The fighting-game boss battles are even less notable, as it seems like Interbec mimicked Street Fighter II without actually playing the game. The bosses behave stupidly, the animation is slow, and Blade's often hard to handle. These bouts also highlight the game's lack of visual panache, as a victorious Blade just looks out at the player instead of striking a signature Tekkaman Blade pose, whatever they might be. Tekkaman Blade looks average for a 1993 16-bit game, and it could just as easily be a TurboGrafx-16 title from 1989 (my apologizes for re-opening old TurboGrafx wounds, but you must admit its shortcomings). The soundtrack has a thumping pace right out of a Genesis shooter, even if that does little to enliven the haphazard play of the shooter levels.

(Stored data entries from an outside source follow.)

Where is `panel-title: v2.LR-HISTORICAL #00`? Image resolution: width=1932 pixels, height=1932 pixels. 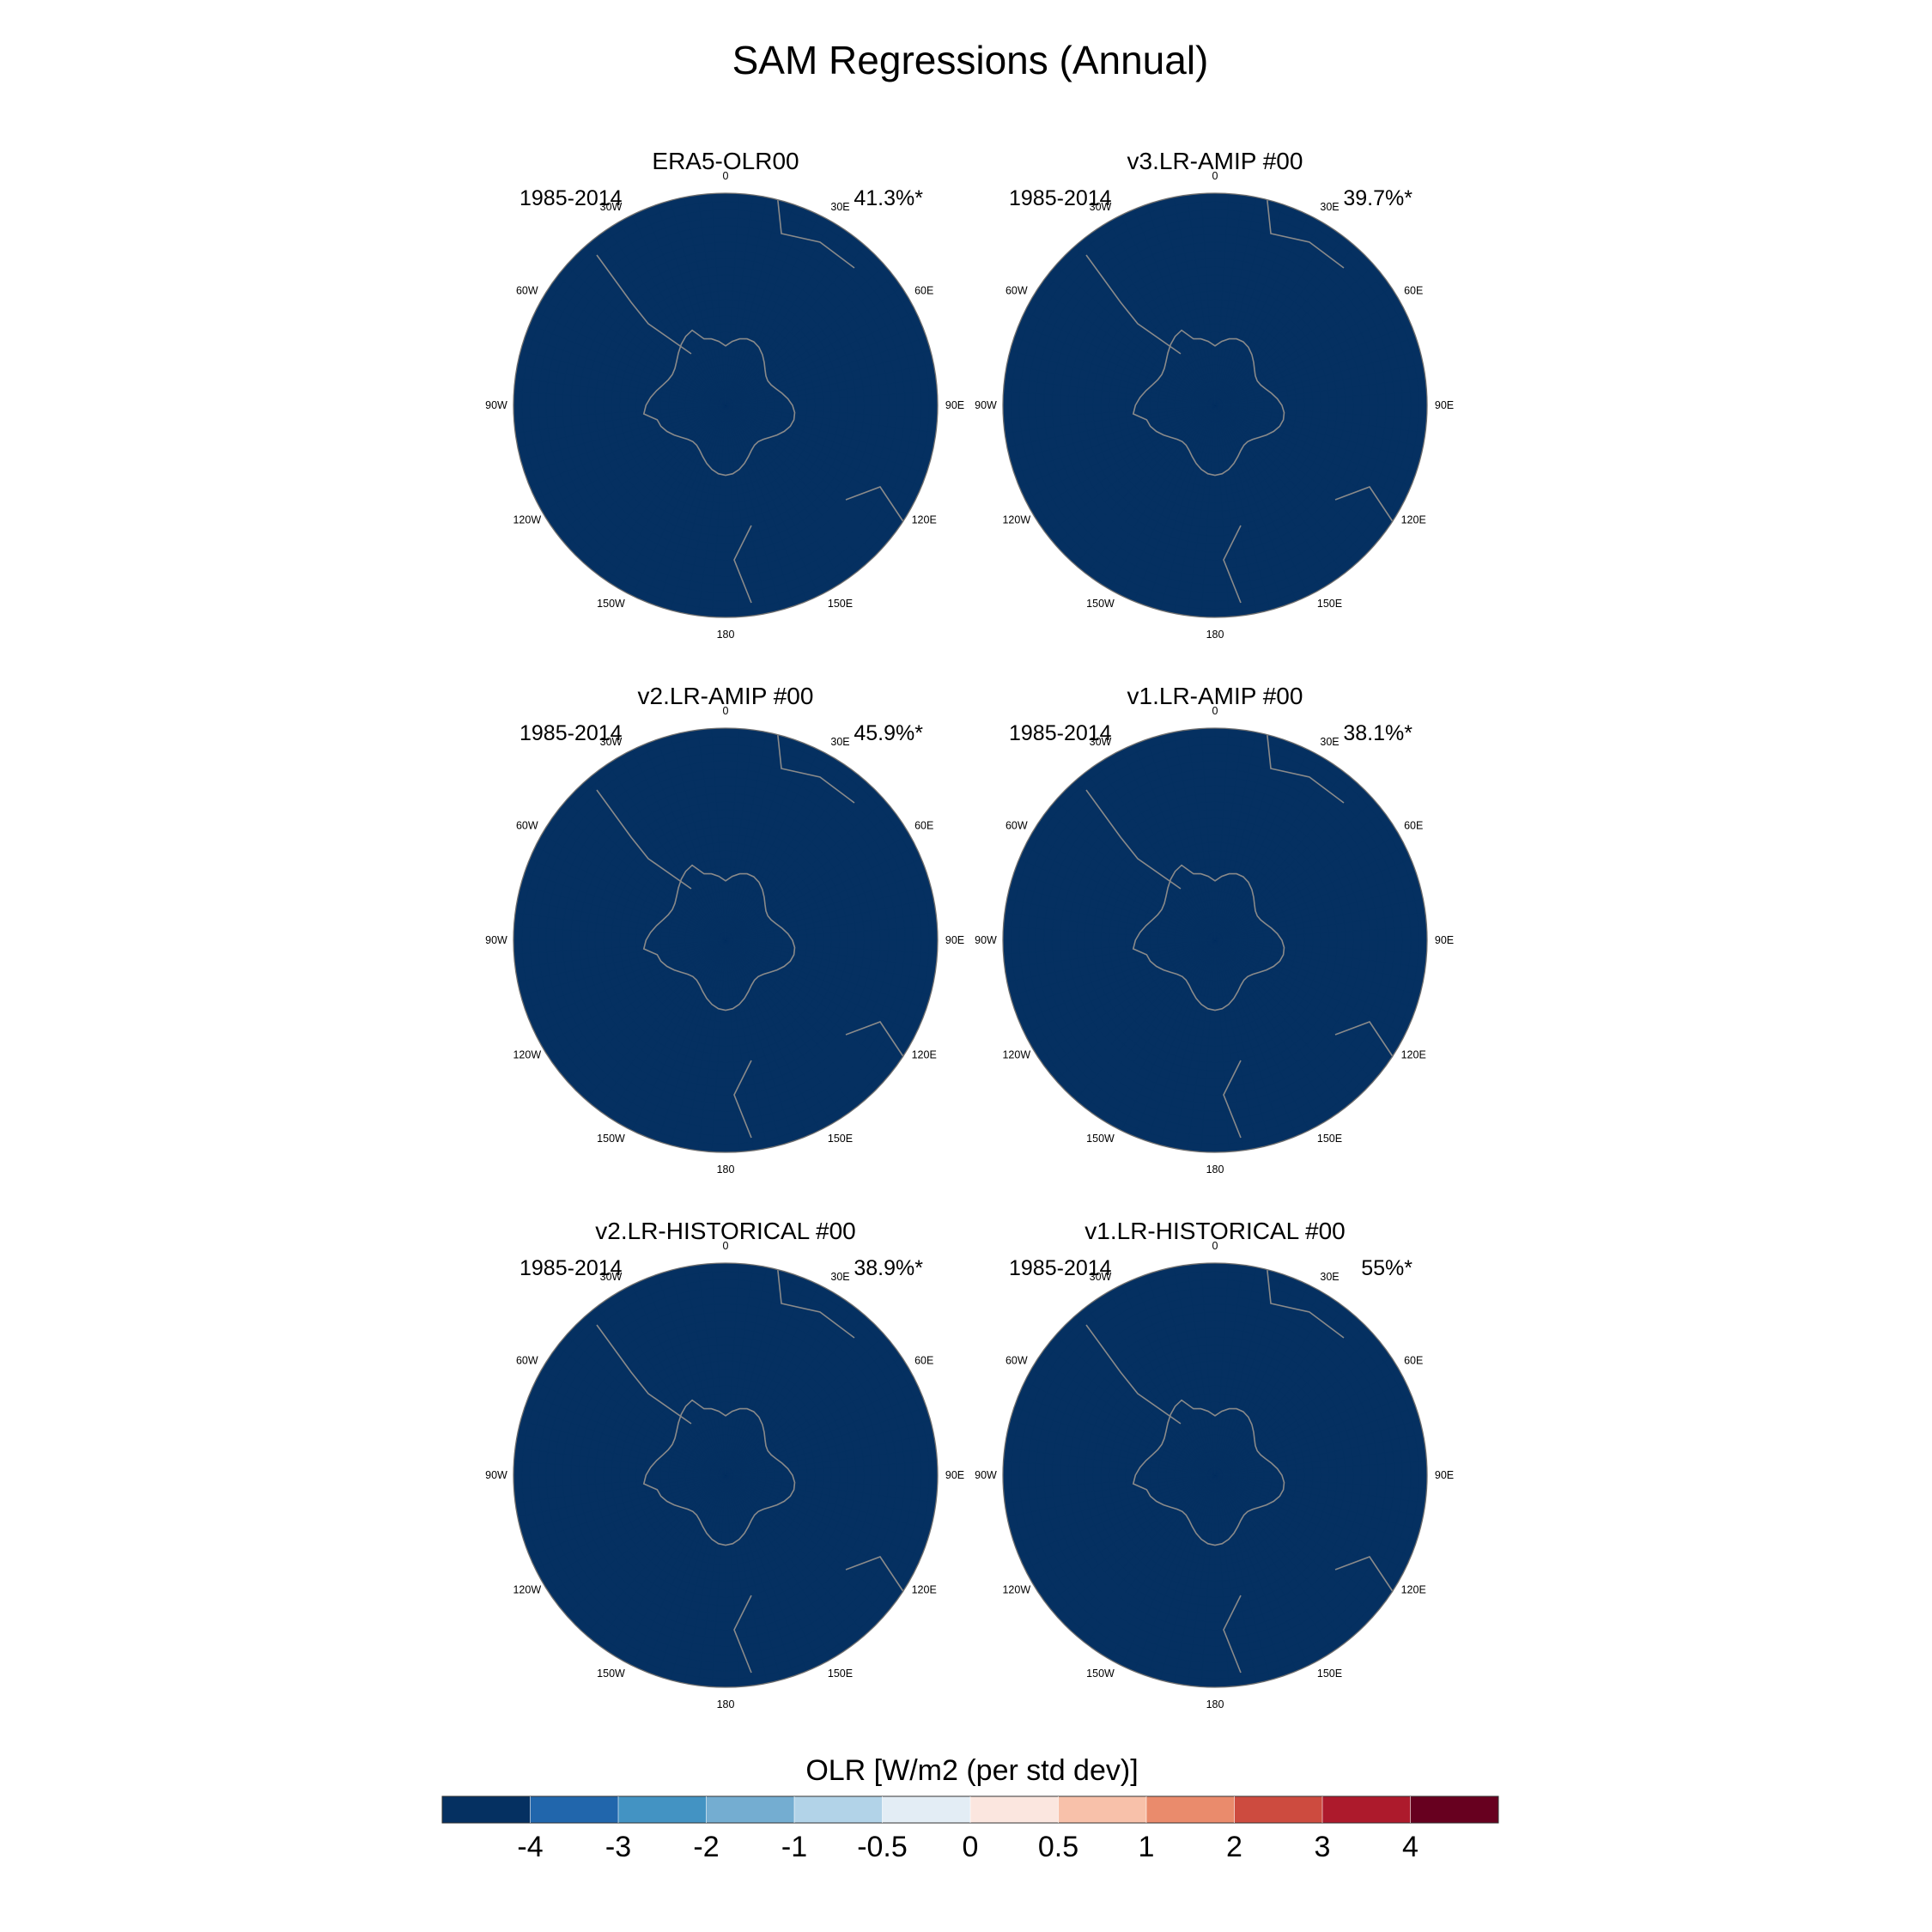 panel-title: v2.LR-HISTORICAL #00 is located at coordinates (725, 1231).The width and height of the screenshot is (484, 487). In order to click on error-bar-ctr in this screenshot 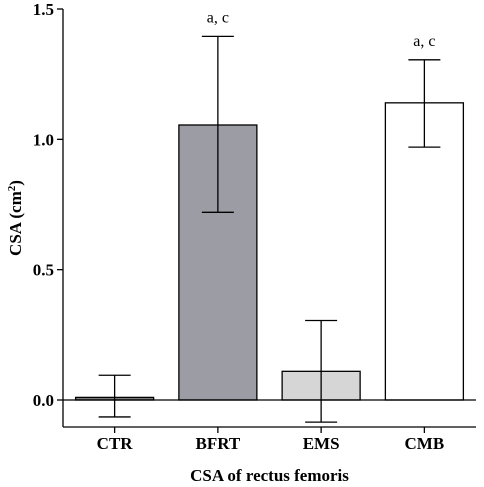, I will do `click(114, 396)`.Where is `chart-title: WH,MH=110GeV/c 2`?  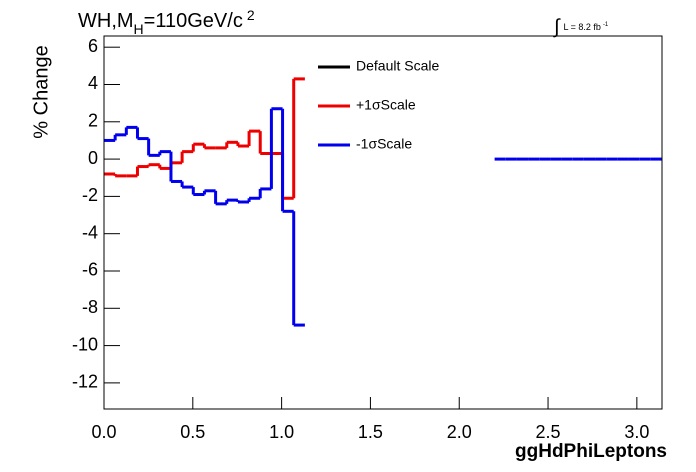
chart-title: WH,MH=110GeV/c 2 is located at coordinates (166, 22).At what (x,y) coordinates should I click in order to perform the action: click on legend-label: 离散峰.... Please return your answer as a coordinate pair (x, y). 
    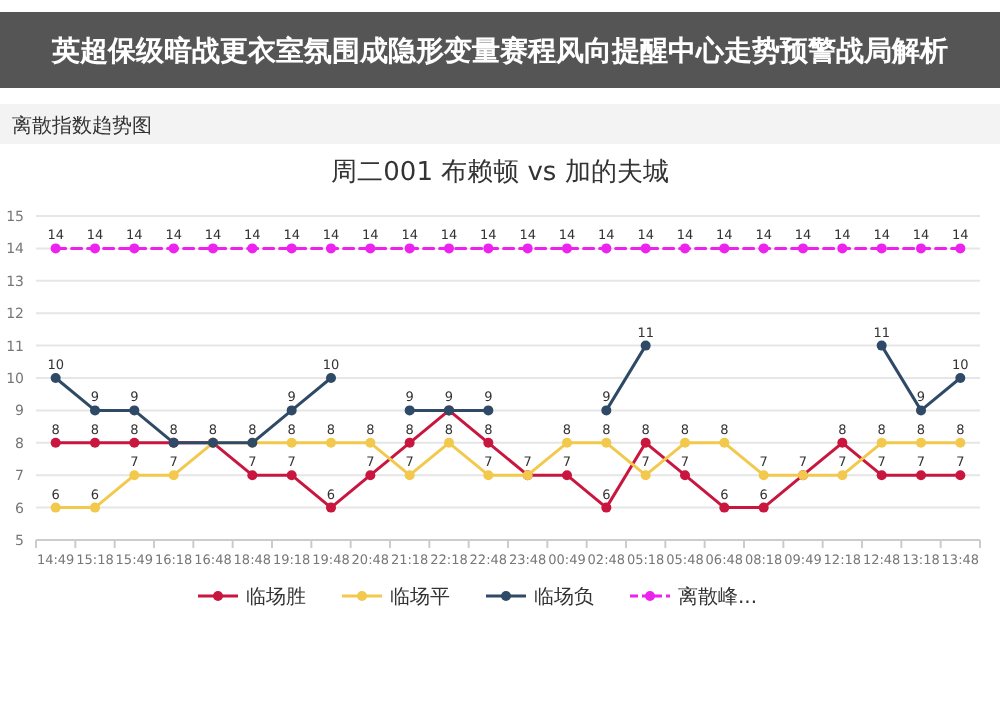
    Looking at the image, I should click on (718, 597).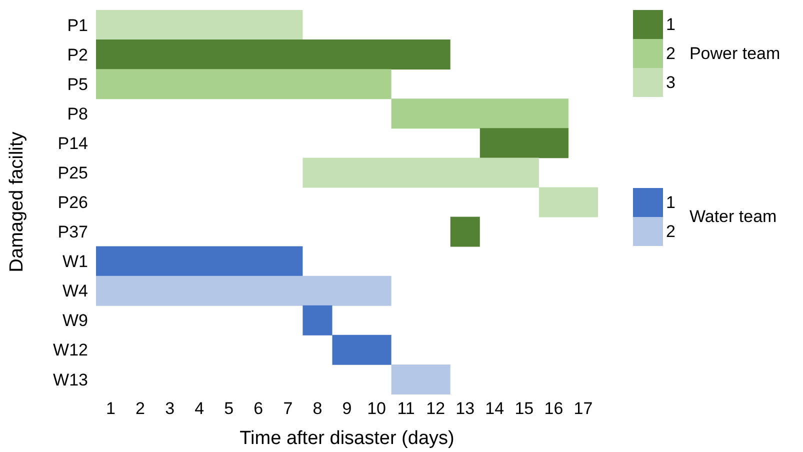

For the well-connected fan of 1993, Tekkaman Blade's Super Famicom game might've impressed an anime club's worth of dingy college kids. Now, it's just a middling semi-shooter and a sixth-rate fighting game, slapped together without care or cohesion. Perhaps it'll serve some Tekkaman Blade worshipper who insists that the show can be popular Again!!. If that's the case, don't bother actually playing it. Just stick it on your mantel and you'll have constant proof that the series was popular in the first place.
Tekkaman Blade hovers around the $20 range, which seems the going rate for forgotten Super Famicom games based on 1990s anime series. Remember that, as always, you'll need either a converter or a some minor console surgery to run Super Famicom cartridges on a Super Nintendo.